Going beyond traditional signals they have found a new, graph-based method of learning space-time signals which has been applied to natural language modelling and brain network analysis and a method for detecting anomalies in large graphs allowing for event detection using the dynamics of Web and social networks.
These results were published in 9 journal articles, 61 conference papers and 6 technical reports. They worked directly with industry to share their techniques with those who will use them, leading to a patent application on image denoising techniques, and they have presented their research to the wider public via outreach activities.
A variational bound based on perturb-and-MAP: for parameter learning via maximum likelihood previous methods typically lead to a degenerate solution while the new one does not; A special type of averaging for SGD with conditional exponential families potentially leads to convergence not to a suboptimal, but to the optimal solution; sketched gradient algorithms and improved variants of state-of-the-art accelerated stochastic variance-reduced gradient and randomized coordinated descent methods.
Optimizing the acquisition order of MRI samples to preserve image contrast for accelerated scanning; Accelerated Cartesian Magnetic Resonance Fingerprinting (MRF) using echo planar imaging that can be used to perform high resolution MRF; Accelerating processing and analysis of MR Spectroscopic Imaging data by introducing machine-learning and sparsity based methods that perform better than conventional solutions; a spatio-temporal denoising approach based on total variation regularization for arterial spin labelling MRI; a deep convolutional neural network based framework for the direct estimation of pharmacokinetic parameters from under-sampled DCE-MRI stroke acquisitions; Information Assisted Dictionary Learning to incorporate external information for enhanced robustness against miss-modelling that introduces a new sparsity constraint which does not require parameter tuning; A higher order unfolding which uses the Block Term Decomposition for more noise-robust fMRI Blind Source Separation; Fusion of EEG and fMRI via soft coupled tensor decompositions.
An algorithm for phase restoration which provides state-of-the-art results in the restoration of InSAR and MRI interferograms; a multi-resolution windowed Fourier filter for phase denoising that outperforms the state-of-the-art InPhase denoising algorithms; a framework tailored to class-specific image deblurring which outperforms several generic techniques; a framework which handles deblurring for natural images with high noise levels; improved iterative sparse recovery approaches; a framework able to practically combine a CNN with a non-local self- similarity based filter, achieving state of the art performance in image denoising.

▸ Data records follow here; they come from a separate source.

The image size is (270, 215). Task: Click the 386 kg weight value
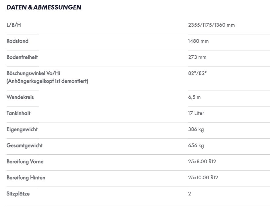[x=196, y=129]
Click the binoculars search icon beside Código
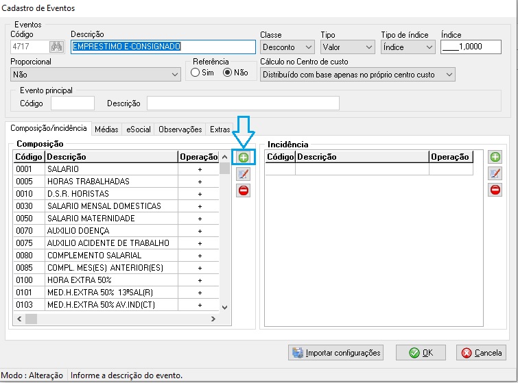This screenshot has height=383, width=518. pyautogui.click(x=56, y=47)

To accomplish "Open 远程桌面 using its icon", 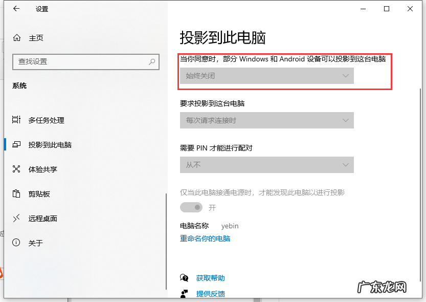I will 15,219.
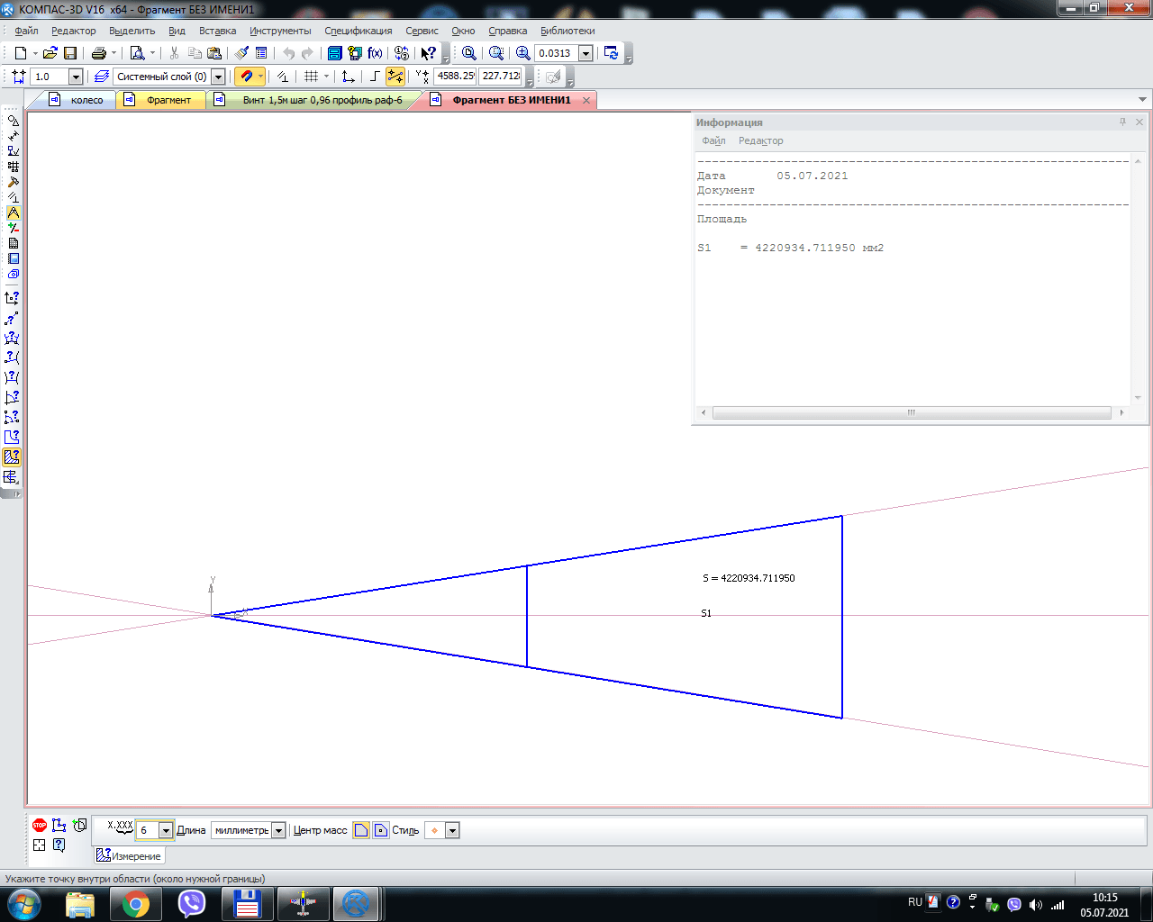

Sparse coding and dictionary learning algorithms for nonlinear measurements such as audio clipping and quantization were developed; a new method for audio event detection from weakly labelled, minimal data; a deep learning architecture for robust singing voice separation and an algorithm that allows us to examine how deep learning modules process audio data for audio separation.
A deep learning model able to learn spatio-temporal signals on graphs which shows state of the art results on natural language modelling and brain network analysis; A fast and scalable method for anomaly detection in the dynamics of large time-evolving graphs with applications to Web and social networks; Unsupervised pre-training for Echo State Networks that outperform generic approaches relying on random initialization; Unsupervised event detection using the dynamics of Web and social networks.
These advances will lead to: faster MRI scans so greater patient comfort; a better understanding of the human brain; clearer photos and images for medical and industry applications; better audio quality; machines that can listen and help humans who can’t or aren’t there to hear. In addition, the advances in core algorithms and beyond traditional signals underpin these technologies, giving new ways to look at highly interconnected data, like social networks.